*What the task requires:*
Change every occurrence of "Screen dimensions" to "Screen size" in the items below, and reproduce everything else in them unchanged.

============

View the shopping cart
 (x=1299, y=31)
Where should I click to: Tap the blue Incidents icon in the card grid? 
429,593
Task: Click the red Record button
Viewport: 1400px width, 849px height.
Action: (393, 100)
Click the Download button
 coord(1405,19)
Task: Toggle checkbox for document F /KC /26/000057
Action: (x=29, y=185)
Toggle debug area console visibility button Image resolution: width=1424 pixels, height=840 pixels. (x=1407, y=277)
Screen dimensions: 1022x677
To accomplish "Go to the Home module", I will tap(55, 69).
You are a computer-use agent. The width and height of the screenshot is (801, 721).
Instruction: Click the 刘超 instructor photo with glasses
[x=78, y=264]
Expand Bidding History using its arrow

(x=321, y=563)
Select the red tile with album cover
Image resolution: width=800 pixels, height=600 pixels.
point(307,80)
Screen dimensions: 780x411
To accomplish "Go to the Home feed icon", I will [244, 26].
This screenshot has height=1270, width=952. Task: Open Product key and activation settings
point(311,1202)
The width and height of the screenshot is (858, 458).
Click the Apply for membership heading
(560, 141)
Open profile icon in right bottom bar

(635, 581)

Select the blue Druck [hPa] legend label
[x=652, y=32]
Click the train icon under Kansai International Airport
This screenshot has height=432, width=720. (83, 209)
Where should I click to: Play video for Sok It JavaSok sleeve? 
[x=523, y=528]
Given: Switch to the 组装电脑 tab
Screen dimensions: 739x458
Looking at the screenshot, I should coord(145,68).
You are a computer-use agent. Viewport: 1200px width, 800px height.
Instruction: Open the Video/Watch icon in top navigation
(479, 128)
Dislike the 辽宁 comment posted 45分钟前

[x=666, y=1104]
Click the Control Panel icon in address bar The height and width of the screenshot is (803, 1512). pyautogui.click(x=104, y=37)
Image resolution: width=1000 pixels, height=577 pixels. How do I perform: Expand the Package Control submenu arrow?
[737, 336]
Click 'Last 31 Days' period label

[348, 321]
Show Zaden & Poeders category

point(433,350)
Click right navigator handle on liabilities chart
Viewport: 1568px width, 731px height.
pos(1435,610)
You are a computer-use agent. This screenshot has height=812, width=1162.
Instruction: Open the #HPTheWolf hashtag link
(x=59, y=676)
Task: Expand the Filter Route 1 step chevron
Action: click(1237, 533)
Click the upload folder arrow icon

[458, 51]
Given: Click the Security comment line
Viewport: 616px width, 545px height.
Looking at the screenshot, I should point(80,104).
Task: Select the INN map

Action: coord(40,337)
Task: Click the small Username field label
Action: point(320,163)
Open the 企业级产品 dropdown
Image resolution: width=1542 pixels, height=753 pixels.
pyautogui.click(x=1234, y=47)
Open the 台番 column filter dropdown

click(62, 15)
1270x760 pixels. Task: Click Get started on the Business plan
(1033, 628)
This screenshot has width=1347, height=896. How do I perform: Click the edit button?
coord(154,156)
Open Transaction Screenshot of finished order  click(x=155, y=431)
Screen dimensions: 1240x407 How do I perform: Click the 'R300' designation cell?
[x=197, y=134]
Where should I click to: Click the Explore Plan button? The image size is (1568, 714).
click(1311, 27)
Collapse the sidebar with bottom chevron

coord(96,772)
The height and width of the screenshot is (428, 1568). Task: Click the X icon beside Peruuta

============

*Answer for the task:*
View the shopping cart
 (x=1299, y=31)
Where should I click to: Tap the blue Incidents icon in the card grid? 
429,593
Task: Click the red Record button
Viewport: 1400px width, 849px height.
Action: (393, 100)
Click the Download button
 coord(1405,19)
Task: Toggle checkbox for document F /KC /26/000057
Action: (x=29, y=185)
Toggle debug area console visibility button Image resolution: width=1424 pixels, height=840 pixels. (x=1407, y=277)
Screen size: 1022x677
To accomplish "Go to the Home module", I will tap(55, 69).
You are a computer-use agent. The width and height of the screenshot is (801, 721).
Instruction: Click the 刘超 instructor photo with glasses
[x=78, y=264]
Expand Bidding History using its arrow

(x=321, y=563)
Select the red tile with album cover
Image resolution: width=800 pixels, height=600 pixels.
point(307,80)
Screen size: 780x411
To accomplish "Go to the Home feed icon", I will [244, 26].
This screenshot has height=1270, width=952. Task: Open Product key and activation settings
point(311,1202)
The width and height of the screenshot is (858, 458).
Click the Apply for membership heading
(560, 141)
Open profile icon in right bottom bar

(635, 581)

Select the blue Druck [hPa] legend label
[x=652, y=32]
Click the train icon under Kansai International Airport
This screenshot has height=432, width=720. (83, 209)
Where should I click to: Play video for Sok It JavaSok sleeve? 
[x=523, y=528]
Given: Switch to the 组装电脑 tab
Screen size: 739x458
Looking at the screenshot, I should coord(145,68).
You are a computer-use agent. Viewport: 1200px width, 800px height.
Instruction: Open the Video/Watch icon in top navigation
(479, 128)
Dislike the 辽宁 comment posted 45分钟前

[x=666, y=1104]
Click the Control Panel icon in address bar The height and width of the screenshot is (803, 1512). pyautogui.click(x=104, y=37)
Image resolution: width=1000 pixels, height=577 pixels. How do I perform: Expand the Package Control submenu arrow?
[737, 336]
Click 'Last 31 Days' period label

[348, 321]
Show Zaden & Poeders category

point(433,350)
Click right navigator handle on liabilities chart
Viewport: 1568px width, 731px height.
pos(1435,610)
You are a computer-use agent. This screenshot has height=812, width=1162.
Instruction: Open the #HPTheWolf hashtag link
(x=59, y=676)
Task: Expand the Filter Route 1 step chevron
Action: click(1237, 533)
Click the upload folder arrow icon

[458, 51]
Given: Click the Security comment line
Viewport: 616px width, 545px height.
Looking at the screenshot, I should point(80,104).
Task: Select the INN map

Action: coord(40,337)
Task: Click the small Username field label
Action: point(320,163)
Open the 企业级产品 dropdown
Image resolution: width=1542 pixels, height=753 pixels.
pyautogui.click(x=1234, y=47)
Open the 台番 column filter dropdown

click(62, 15)
1270x760 pixels. Task: Click Get started on the Business plan
(1033, 628)
This screenshot has width=1347, height=896. How do I perform: Click the edit button?
coord(154,156)
Open Transaction Screenshot of finished order  click(x=155, y=431)
Screen size: 1240x407 How do I perform: Click the 'R300' designation cell?
[x=197, y=134]
Where should I click to: Click the Explore Plan button? The image size is (1568, 714).
click(1311, 27)
Collapse the sidebar with bottom chevron

coord(96,772)
The height and width of the screenshot is (428, 1568). Task: Click the X icon beside Peruuta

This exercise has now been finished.